The good news is that video art doesn't age very well.

Anonymous said...

"The good news is that video art doesn't age very well."
...neither does cast tapioca, wrestling mat foam and petroleum jelly.

Viola's trick is to slather some half-baked spiritualism over the techno-fetish of video installation. You'd have to add fire or water somehow to your 15 foot high Ozone projection to convince the viewer they were "experiencing" something other than a repurposed home theatre system.

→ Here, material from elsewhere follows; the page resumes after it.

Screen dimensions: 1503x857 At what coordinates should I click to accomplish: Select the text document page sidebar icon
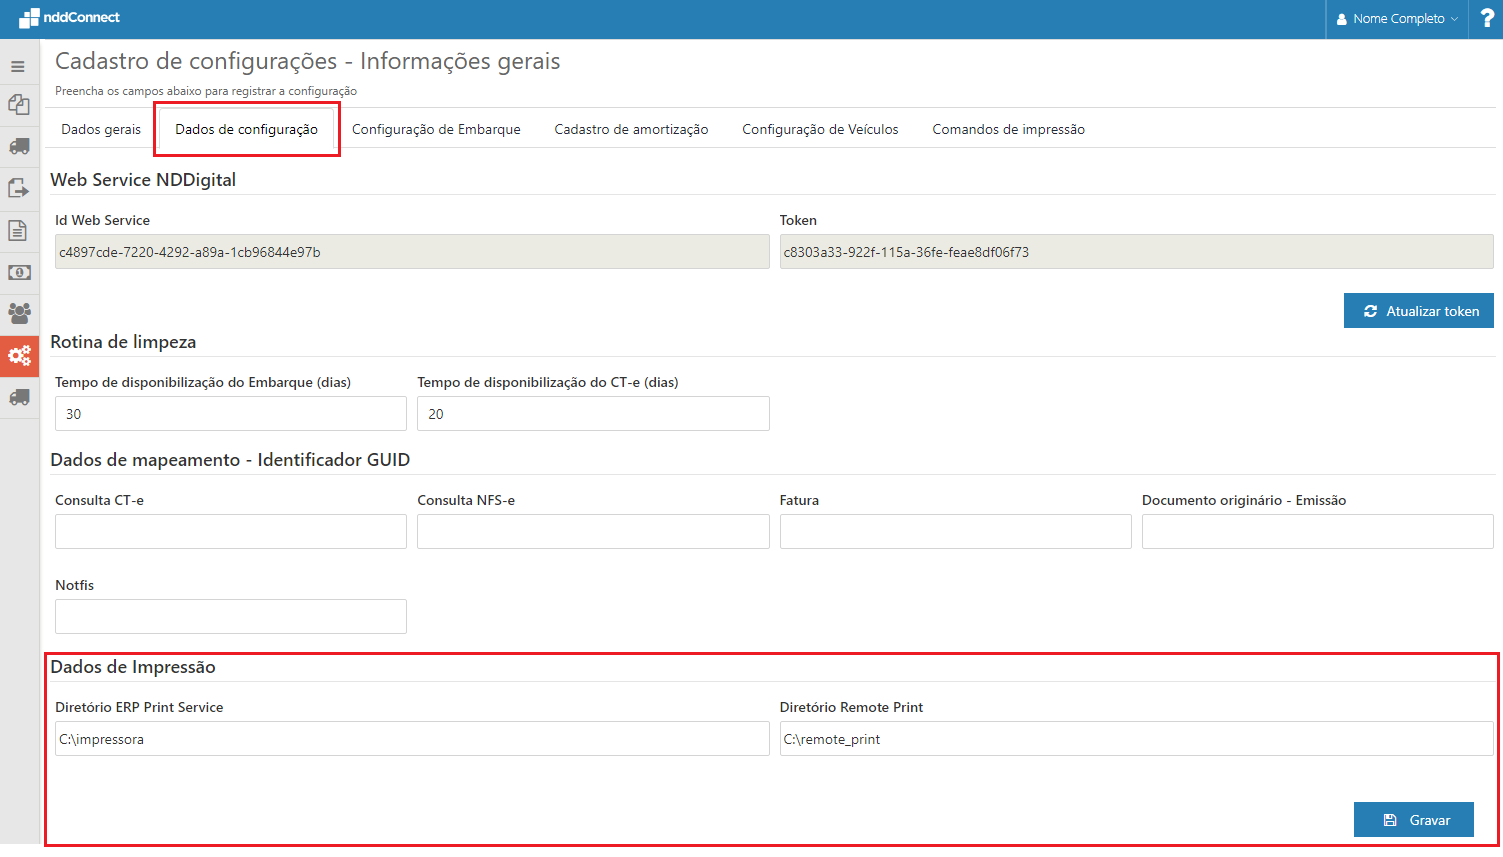pos(18,230)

Barney's greatest achievement as an artist is convincing a large swath of the art world that anything coming from his imagination is somehow both worthy of attention and generous funding.

stexe said...

I agree with both of those sentiments. But still, speaking as a sculptor, I think Barney's pieces often demonstrate an innovative use of materials. No one else was using those components in those ways before him; not just frozen petroleum jelly and tapioca, but also industrial/medical plastics, rock salt, injection molding, and lots of other things most people hadn't thought to use in a sculptural context. But yeah, the whole "artist as rock star" deal is very annoying, and his videos are pure torture. They should be used at Guantanamo Bay: "Okay, we could put these electrical wires on your genitals, OR you can choose to sit through the entirety of 'Drawing Restraint 9'"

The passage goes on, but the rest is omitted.